Case Study: AI-powered recommendation algorithm
Does AI-powered recommendation algorithm boost engagement of your users?
Project: Developing a recommendation algorithm to increase engagement on a social network
In the world of social networking, user engagement is a key success factor. One of the most effective ways to increase engagement is through personalised content recommendations. By delivering content that matches users' interests and behaviours, social networks can keep users engaged, increase time spent on the platform, and drive growth and revenue. This case study explores the development and results of a recommendation algorithm designed to transform the user experience on a social network.
Challenge: Increase user engagement through personalised content
Our client, a social networking platform, was faced with the challenge of low user engagement. To address this challenge, the client needed a sophisticated recommendation algorithm capable of delivering highly personalised content to each user. The goal was to create an algorithm that could understand users' interests, behaviours and interactions in order to suggest content that would keep them engaged and active on the platform.

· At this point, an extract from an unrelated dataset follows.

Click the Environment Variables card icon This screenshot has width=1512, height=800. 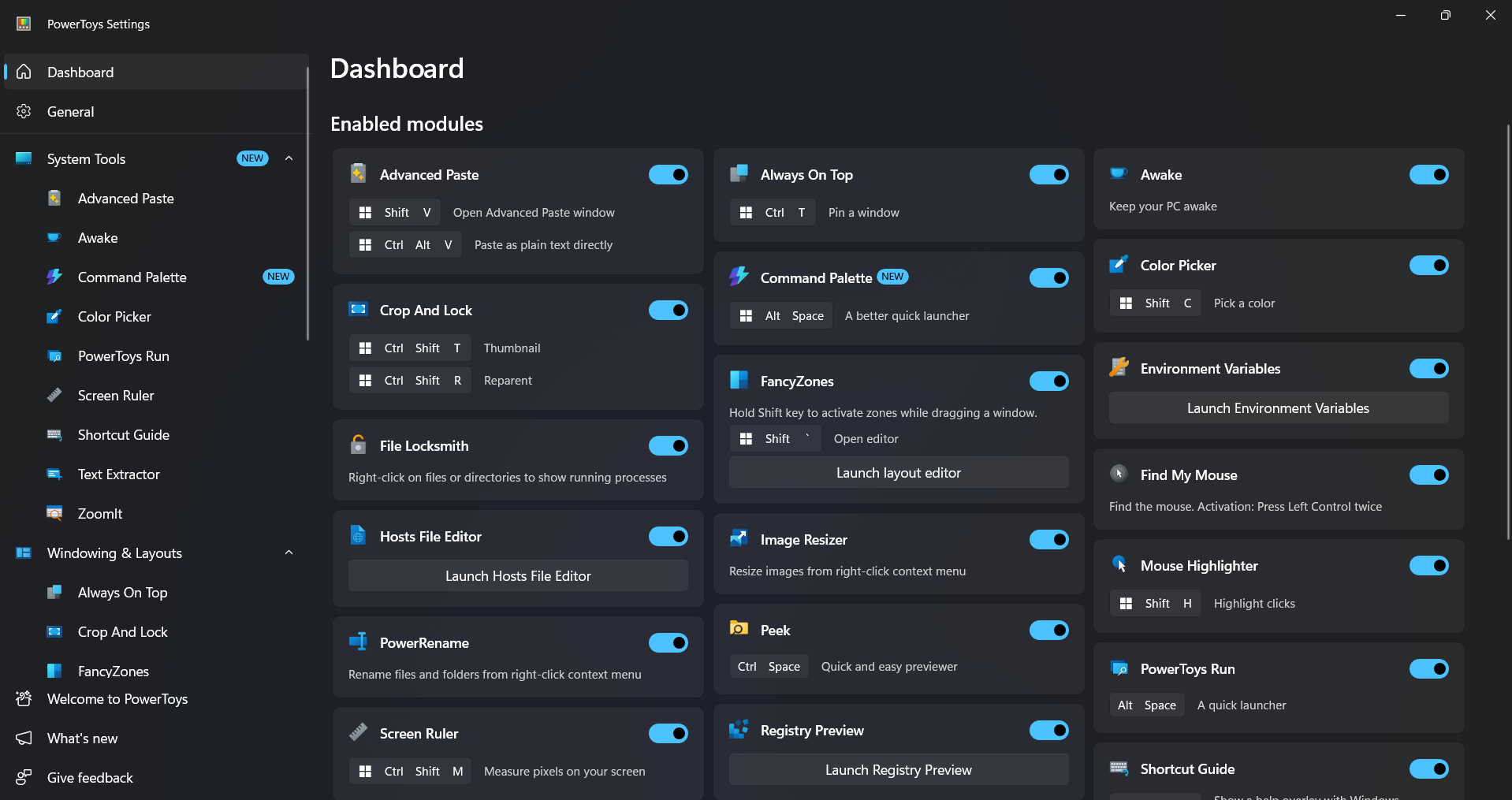click(1119, 368)
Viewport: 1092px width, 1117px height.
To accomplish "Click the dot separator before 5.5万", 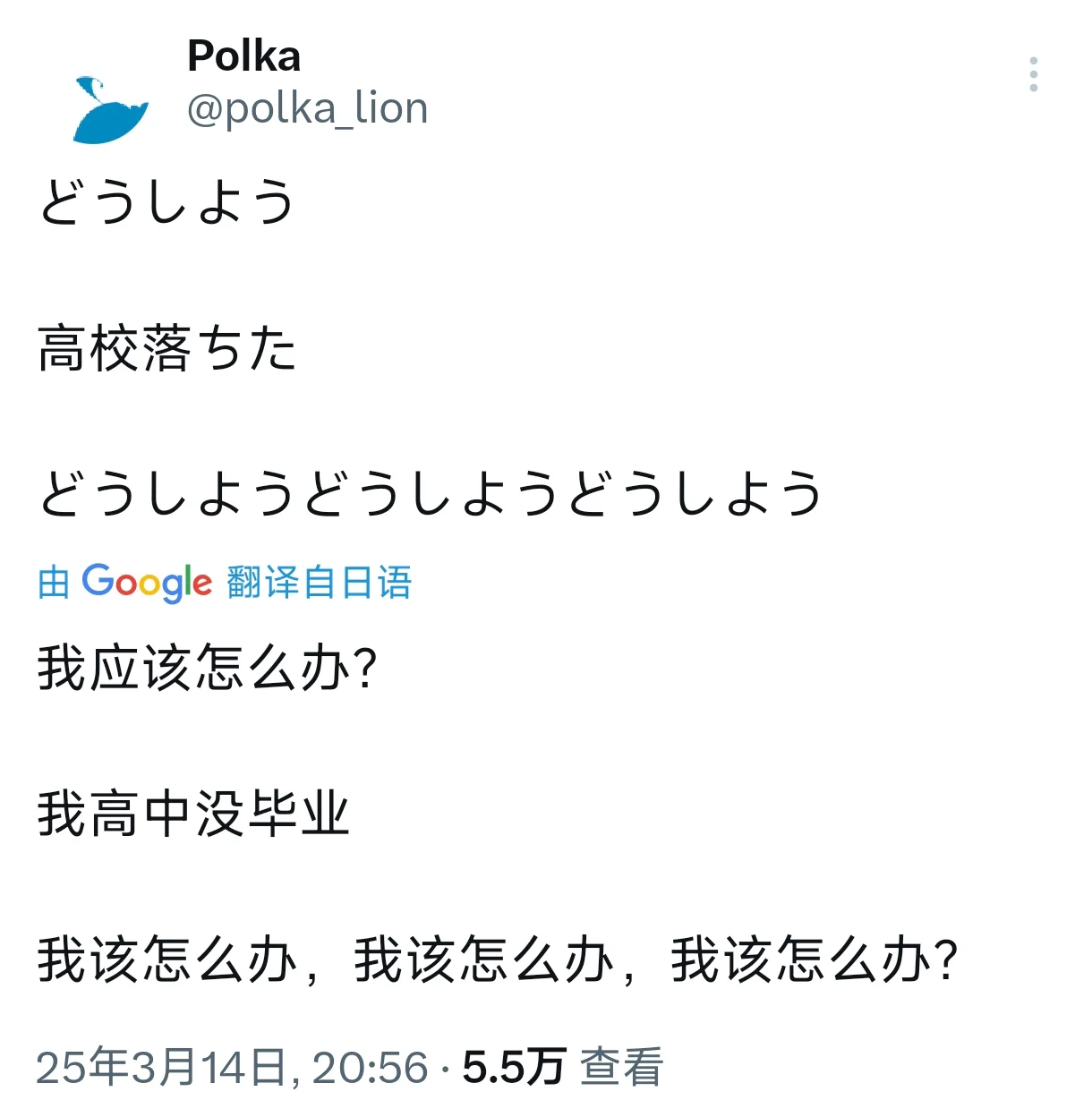I will pyautogui.click(x=445, y=1069).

Solution: AI recommendation algorithm
To develop an effective recommendation algorithm, we worked closely with the client to understand their specific needs and challenges. Our approach focused on using advanced machine learning techniques and embedding models to create a robust and scalable recommendation system.
Key components of the recommendation algorithm:
User and content embeddings: We used embedding models to represent users and content in a high-dimensional vector space. By capturing the underlying relationships between users and content, the embeddings allowed us to effectively measure similarity and relevance.

Behavioural analysis: We analysed users' interactions, such as likes, comments and viewing history, to understand their interests.
Content analysis: We used natural language processing (NLP) techniques to analyse the content of posts, including text, images and videos. By extracting meaningful features from the content, we ensured that the algorithm could accurately match users with relevant posts.
Collaborative filtering: We implemented collaborative filtering techniques to identify patterns and similarities between users.
Success: Increased engagement and user satisfaction
The implementation of the recommendation algorithm led to significant improvements in user engagement and satisfaction. Key achivements included: Increased time spent on the platform, Higher interaction rates, Reduced churn, and increased engagement on platform overall.